4.2 Dosage and method of administration
4.2.1 Method of administration
This medicinal product is for intravenous administration.
The dose is administered undiluted as a bolus injection. After the injection of the contrast medium the intravenous cannula/line should be flushed using physiological saline solution.
After bolus injection of Primovist, dynamic imaging during arterial, portovenous, and equilibrium phases utilizes the different temporal enhancement pattern of different liver lesion types to obtain information about their classification (benign/malignant) and the specific characterization. It further improves visualization of hypervascular liver lesions.
The delayed (hepatocyte) phase starts at about 10 minutes post injection (in confirmatory studies most of the data were obtained at 20 minutes post injection) with an imaging window lasting at least 120 minutes. The imaging window is reduced to 60 minutes in patients requiring hemodialysis and in patients with elevated bilirubin values (> 3 mg/dl) (see also section “Interaction with other medicinal products and other forms of interaction” – please refer to the Product Insert/Patient Information Leaflet published on HSA for the full drug information).
The enhancement of liver parenchyma during the hepatocyte phase assists in the identification of the number, segmental distribution, visualization, and delineation of liver lesions, thus improving lesion detection. The different enhancement/ washout patterns of liver lesions contribute to the information from the dynamic phase.
Hepatic excretion of Primovist results in enhancement of biliary structures.
The usual safety rules for magnetic resonance imaging must be observed, e.g. exclusion of cardiac pacemakers and ferromagnetic implants.
*****
● EXERCISE OBJECTIVE
Decide whether each statement agrees with the dosage and administration section above, answering yes or no and quoting the words of the section that decide it: (a) The dose is diluted with saline before it is injected. (b) In patients requiring hemodialysis, the imaging window is reduced to 60 minutes. (c) The delayed (hepatocyte) phase starts at about 20 minutes post injection.
*****
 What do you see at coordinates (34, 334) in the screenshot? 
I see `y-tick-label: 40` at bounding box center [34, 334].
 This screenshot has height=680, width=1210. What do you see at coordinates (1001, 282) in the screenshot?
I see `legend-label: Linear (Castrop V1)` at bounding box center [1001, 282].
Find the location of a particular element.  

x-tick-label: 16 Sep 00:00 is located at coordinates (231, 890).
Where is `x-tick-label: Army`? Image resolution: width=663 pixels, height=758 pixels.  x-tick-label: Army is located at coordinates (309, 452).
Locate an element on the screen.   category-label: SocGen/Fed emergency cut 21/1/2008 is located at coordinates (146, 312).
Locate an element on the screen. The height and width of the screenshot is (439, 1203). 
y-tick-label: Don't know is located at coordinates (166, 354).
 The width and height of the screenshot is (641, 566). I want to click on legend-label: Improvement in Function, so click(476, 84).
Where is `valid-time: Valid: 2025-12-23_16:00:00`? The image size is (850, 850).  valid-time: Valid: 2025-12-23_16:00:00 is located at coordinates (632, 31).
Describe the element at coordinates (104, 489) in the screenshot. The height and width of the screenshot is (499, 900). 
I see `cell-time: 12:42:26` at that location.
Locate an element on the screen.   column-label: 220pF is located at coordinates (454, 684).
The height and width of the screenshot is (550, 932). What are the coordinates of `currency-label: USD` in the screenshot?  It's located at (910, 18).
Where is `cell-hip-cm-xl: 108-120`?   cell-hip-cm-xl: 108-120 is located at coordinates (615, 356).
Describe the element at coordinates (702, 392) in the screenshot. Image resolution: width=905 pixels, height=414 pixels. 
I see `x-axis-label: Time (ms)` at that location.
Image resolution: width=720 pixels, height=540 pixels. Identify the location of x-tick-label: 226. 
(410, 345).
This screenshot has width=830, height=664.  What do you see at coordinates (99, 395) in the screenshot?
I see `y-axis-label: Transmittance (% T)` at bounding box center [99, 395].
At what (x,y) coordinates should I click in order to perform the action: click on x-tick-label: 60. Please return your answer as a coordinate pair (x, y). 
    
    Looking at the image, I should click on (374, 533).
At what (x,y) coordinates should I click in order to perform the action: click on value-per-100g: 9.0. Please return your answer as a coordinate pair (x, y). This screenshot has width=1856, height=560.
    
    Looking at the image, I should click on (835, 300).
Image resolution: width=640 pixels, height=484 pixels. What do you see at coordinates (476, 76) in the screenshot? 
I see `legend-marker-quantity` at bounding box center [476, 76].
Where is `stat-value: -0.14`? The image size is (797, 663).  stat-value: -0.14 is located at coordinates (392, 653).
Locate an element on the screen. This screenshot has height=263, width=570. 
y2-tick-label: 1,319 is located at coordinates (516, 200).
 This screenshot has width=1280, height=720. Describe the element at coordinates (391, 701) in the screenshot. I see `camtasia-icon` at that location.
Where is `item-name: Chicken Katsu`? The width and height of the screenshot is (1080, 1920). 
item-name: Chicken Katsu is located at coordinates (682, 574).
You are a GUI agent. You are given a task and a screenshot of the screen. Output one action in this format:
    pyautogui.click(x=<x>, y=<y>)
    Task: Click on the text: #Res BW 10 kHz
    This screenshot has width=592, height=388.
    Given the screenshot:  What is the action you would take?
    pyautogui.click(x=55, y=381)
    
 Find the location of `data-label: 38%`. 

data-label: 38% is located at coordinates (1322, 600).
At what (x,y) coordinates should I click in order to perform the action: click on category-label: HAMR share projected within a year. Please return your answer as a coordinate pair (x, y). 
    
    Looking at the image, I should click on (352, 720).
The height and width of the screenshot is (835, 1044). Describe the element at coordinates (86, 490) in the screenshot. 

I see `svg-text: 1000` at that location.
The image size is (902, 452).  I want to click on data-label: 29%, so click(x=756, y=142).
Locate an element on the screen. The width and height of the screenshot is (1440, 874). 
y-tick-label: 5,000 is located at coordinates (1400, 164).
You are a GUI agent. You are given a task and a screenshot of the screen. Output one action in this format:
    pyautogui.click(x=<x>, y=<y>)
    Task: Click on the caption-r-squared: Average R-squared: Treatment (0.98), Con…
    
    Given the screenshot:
*****
● ANSWER FOR THIS EXERCISE
(a) No: "The dose is administered undiluted as a bolus injection."
(b) Yes: "The imaging window is reduced to 60 minutes in patients requiring hemodialysis"
(c) No: "The delayed (hepatocyte) phase starts at about 10 minutes post injection"